Power To The Currency Cranks
As HG Wells commented writing in 1932, “Circumstances have recently stirred up in the general intelligence to the main factors of the currency situation. It has never hitherto been a very attractive subject. People have avoided it if they could because it made them feel slightly uncomfortable and had an air of being highly technical and inconclusive - it was at once as intimate and as unconvincing as talk about one's liver - and general discussion has been further burked by dubbing anyone who raised the question a "Currency Crank". Still, there may come a time when a man will be obliged to look his doctors in the face and consider the state of his liver, and the time has certainly come for mankind at large to consider the working of its monetary organisation”.

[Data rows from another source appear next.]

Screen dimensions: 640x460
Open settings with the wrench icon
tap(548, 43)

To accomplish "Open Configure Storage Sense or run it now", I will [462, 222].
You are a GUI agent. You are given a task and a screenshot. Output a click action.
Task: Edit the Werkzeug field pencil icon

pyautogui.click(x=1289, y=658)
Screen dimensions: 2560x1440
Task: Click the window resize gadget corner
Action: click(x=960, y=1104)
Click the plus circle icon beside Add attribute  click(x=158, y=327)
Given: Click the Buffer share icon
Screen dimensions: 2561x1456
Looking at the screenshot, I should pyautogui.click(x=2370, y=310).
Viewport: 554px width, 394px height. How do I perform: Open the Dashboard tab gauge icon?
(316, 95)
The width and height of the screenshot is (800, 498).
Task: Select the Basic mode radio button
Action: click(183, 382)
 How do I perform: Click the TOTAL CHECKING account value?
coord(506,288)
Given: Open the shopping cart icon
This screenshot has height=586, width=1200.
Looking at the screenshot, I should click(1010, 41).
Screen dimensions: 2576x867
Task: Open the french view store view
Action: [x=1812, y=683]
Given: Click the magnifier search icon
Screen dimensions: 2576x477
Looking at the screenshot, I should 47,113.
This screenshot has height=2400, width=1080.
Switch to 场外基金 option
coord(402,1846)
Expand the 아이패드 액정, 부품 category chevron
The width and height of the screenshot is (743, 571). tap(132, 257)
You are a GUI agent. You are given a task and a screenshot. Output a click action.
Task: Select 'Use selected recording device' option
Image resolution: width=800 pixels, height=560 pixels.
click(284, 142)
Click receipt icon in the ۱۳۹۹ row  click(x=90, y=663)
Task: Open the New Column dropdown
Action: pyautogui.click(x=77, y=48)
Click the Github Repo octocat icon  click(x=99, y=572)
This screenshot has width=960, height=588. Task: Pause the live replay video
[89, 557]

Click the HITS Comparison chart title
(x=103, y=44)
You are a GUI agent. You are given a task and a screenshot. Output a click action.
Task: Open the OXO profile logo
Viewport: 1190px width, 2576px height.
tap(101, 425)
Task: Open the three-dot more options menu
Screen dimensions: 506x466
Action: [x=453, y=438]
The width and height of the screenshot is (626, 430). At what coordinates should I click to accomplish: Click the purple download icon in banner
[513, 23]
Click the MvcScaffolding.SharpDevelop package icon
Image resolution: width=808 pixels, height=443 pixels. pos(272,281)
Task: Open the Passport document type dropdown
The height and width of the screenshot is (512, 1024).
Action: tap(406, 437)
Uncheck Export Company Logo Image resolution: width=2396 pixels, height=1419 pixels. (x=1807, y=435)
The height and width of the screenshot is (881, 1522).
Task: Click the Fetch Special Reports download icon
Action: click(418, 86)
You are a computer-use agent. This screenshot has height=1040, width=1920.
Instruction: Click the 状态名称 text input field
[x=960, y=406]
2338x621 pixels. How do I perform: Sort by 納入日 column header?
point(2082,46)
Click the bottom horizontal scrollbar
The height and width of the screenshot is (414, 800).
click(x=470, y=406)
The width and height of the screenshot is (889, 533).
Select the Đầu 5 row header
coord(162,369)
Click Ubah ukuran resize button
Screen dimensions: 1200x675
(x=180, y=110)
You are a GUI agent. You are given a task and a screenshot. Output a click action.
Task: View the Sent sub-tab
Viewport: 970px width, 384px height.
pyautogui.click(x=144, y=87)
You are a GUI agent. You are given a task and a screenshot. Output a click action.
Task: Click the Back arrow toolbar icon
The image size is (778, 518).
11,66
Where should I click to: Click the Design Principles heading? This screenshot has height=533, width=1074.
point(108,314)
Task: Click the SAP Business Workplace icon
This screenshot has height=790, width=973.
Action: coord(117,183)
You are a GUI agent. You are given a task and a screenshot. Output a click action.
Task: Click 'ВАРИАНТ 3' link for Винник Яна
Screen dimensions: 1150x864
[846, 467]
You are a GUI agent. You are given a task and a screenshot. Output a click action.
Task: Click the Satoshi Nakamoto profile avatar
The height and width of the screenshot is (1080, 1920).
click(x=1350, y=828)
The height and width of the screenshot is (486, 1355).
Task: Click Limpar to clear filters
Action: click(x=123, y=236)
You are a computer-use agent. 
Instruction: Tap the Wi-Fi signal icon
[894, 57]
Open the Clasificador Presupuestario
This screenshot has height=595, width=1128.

This year the London Times writes that 80% of the UK population is worried about their finances. The history of money is the history of a new global commons of information exchange technology that has the potential to bring about the next positive step of human social evolution. However, it has to be noted that the software currently operating the system is based on outdated violent notions of human exploitation that are clearly now not serving human development. A metaphorical line in the sand has been crossed and it’s time to update the software or crash the machine. We can clearly see that the history of money has been characterised by ever faster and more widespread information flows that have been intimately connected to technologies available that have been driving the ever-greater dematerialisation of money. From shells to precious metals to sources of power now we see that 97% of it is generally pure information that is becoming ever more sophisticated enabling the ‘backing of money’ to move away from scarce commodities to human capacity itself and bringing into question the need for centralised issuing authorities at all. The fundamental bio-psychological purpose of money is to enable the meeting of human needs and intrinsically this requires regard to community, the need for which is fundamental to all humans. So far money functions have focussed on physical and some personal emotional needs and by neglecting social and higher developmental needs humanity is being left in an ever poor state of mental health. The relationship between the growth of the global money supply and the growth in depression is almost identical. To quote Glynn Davies “Conversely, only the most loose-fitting (but none the less useful) garment could possibly cover the variety of models [of money]. One such simple theory does, however, emerge the quality–quantity pendulum; although it must be borne in mind that its repetitional swings become discernible only where a long period of time is taken into consideration.” It’s time to swing the pendulum back in the direction of quality.